- **YOUR GOAL**
In the data, find each line where the word "agent" appears and list that line.
** Opening INFORMATION SHOWN block **
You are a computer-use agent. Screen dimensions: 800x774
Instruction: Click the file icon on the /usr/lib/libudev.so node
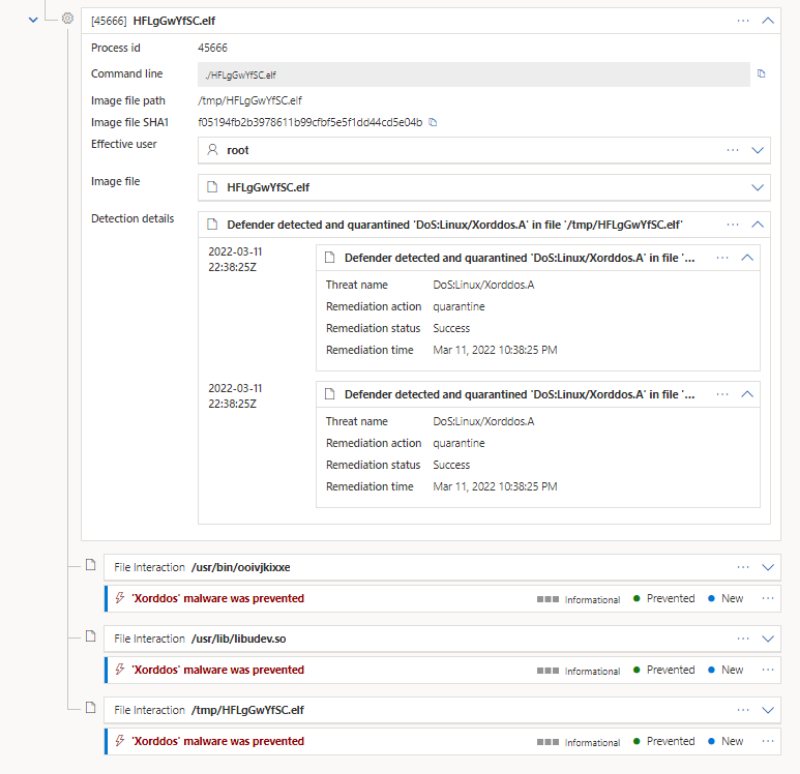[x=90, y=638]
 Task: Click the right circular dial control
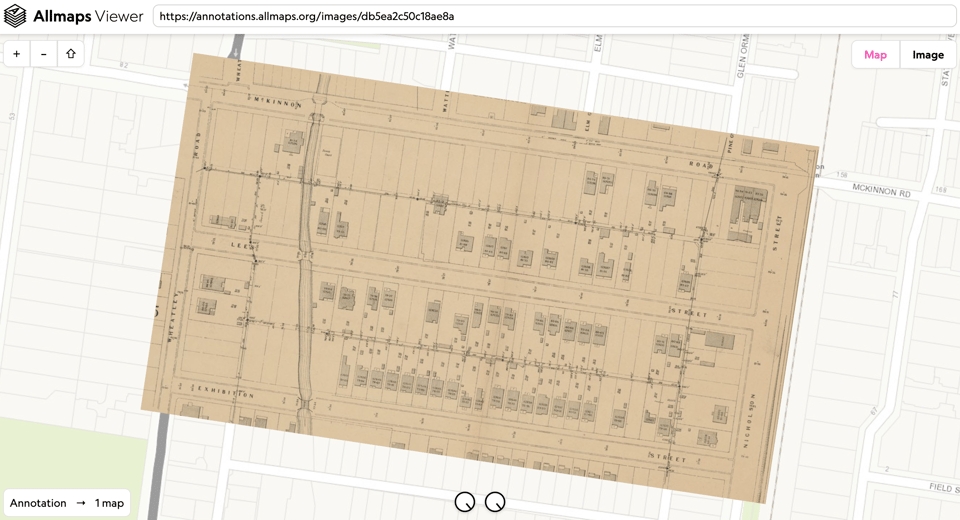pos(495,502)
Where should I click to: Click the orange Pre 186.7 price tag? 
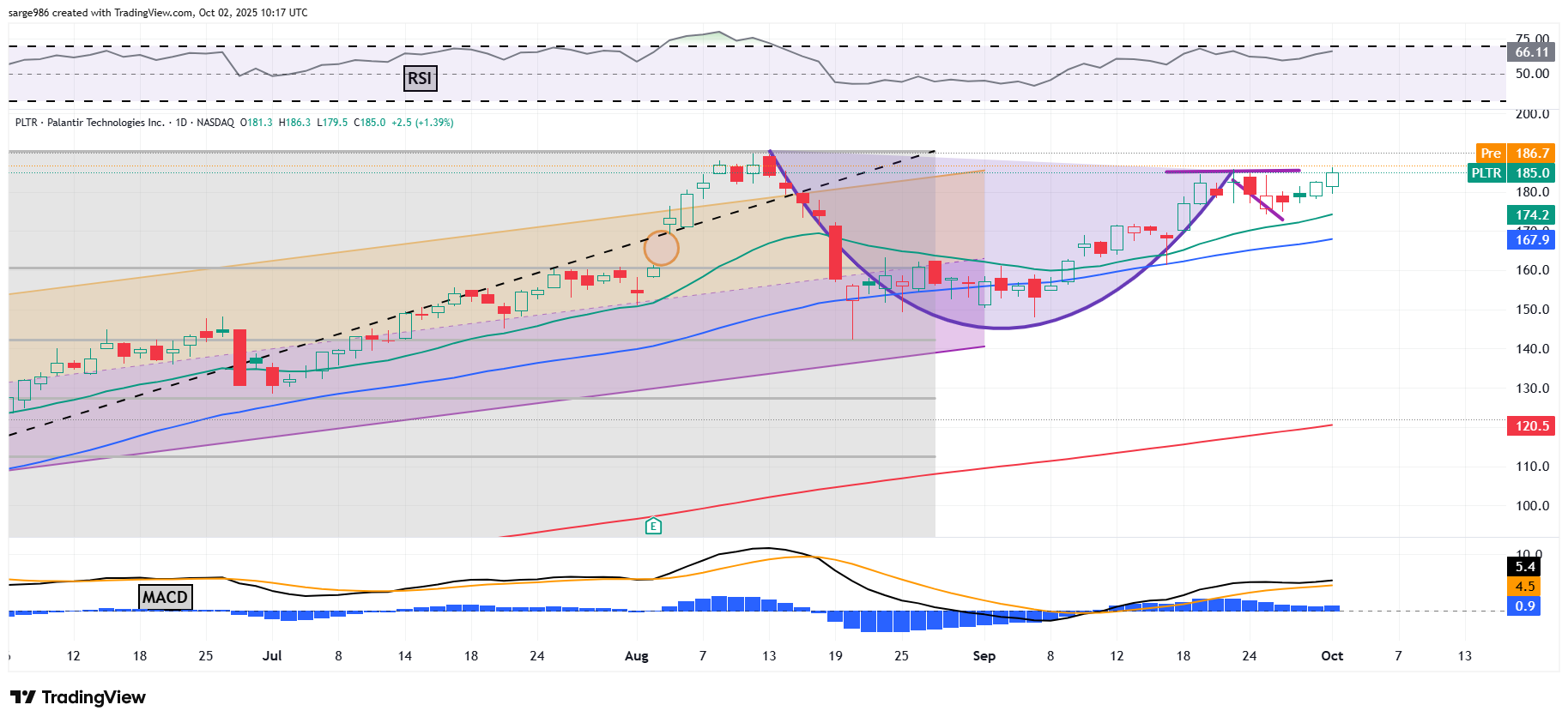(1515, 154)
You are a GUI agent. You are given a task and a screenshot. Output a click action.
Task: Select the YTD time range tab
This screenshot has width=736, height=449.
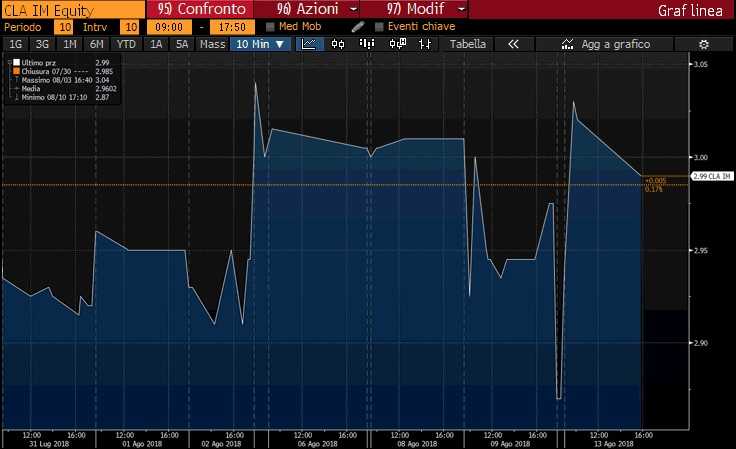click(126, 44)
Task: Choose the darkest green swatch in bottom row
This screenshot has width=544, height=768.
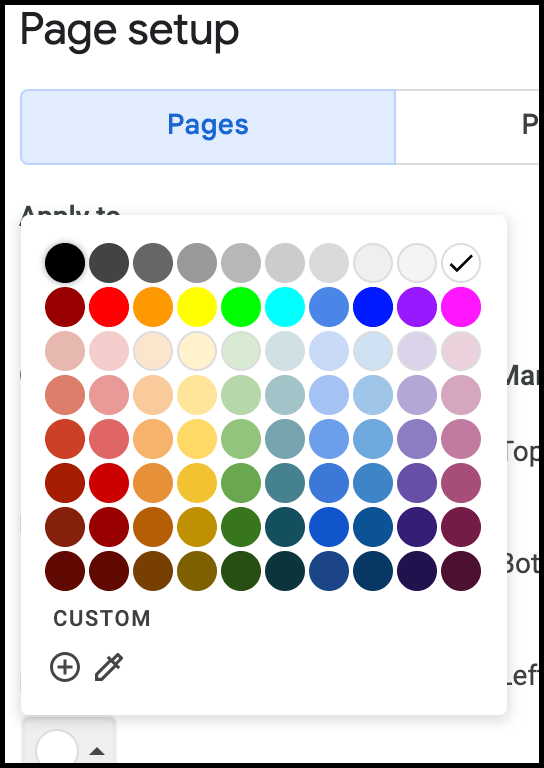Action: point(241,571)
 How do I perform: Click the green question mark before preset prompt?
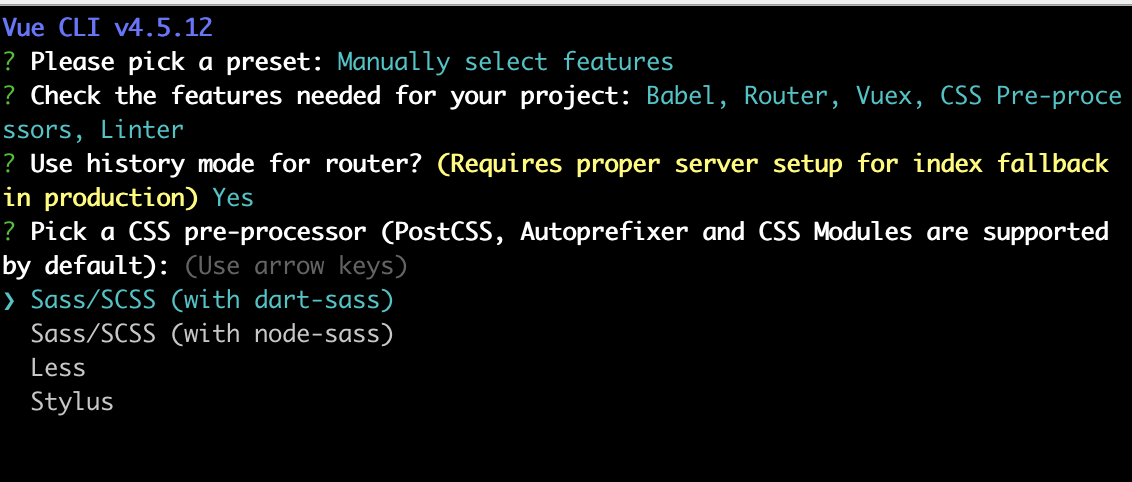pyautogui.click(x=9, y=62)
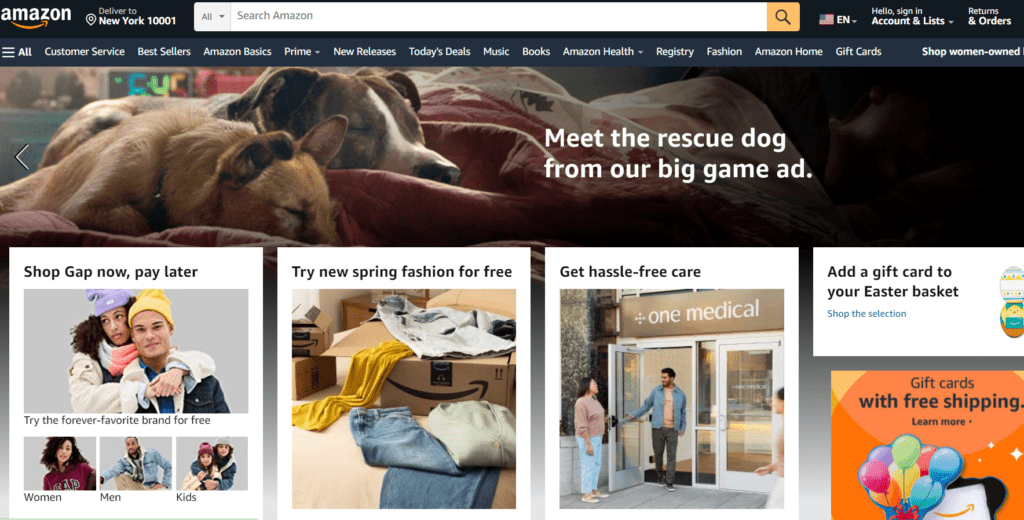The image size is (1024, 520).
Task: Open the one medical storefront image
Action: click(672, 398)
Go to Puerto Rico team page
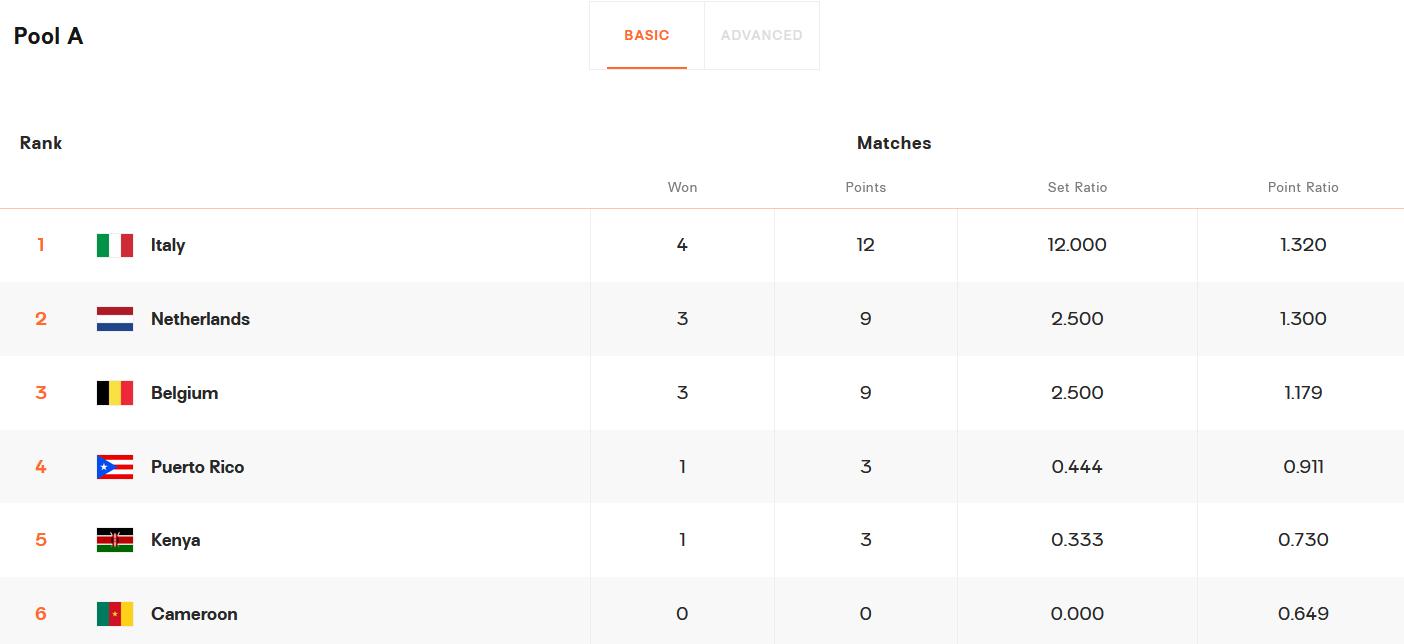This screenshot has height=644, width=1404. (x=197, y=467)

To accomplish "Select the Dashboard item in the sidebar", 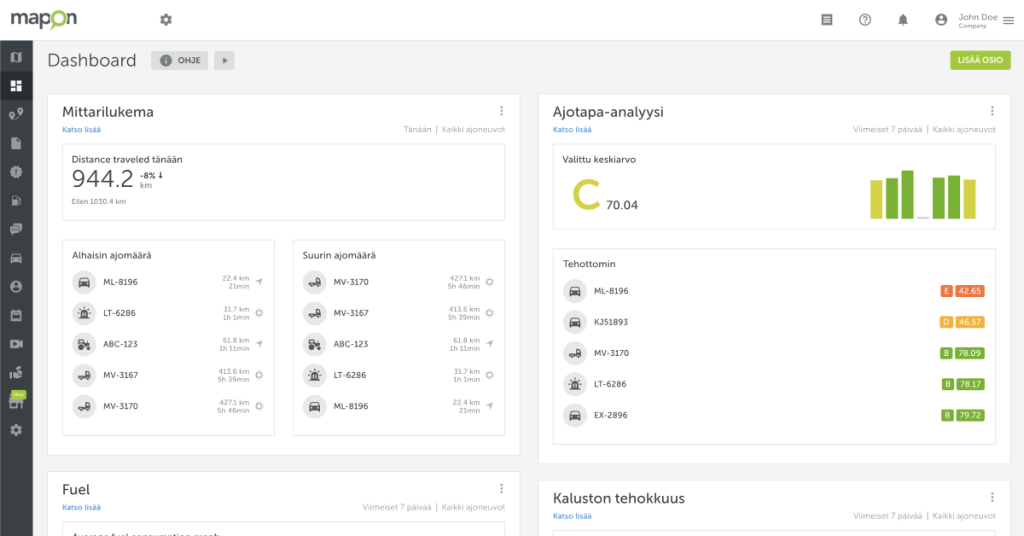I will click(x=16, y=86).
** Closing INFORMATION SHOWN block **
- **FINAL ANSWER**
You are a computer-use agent. Screen dimensions: 800x774
You are a GUI agent. You are given a task and a screenshot. Output a click action.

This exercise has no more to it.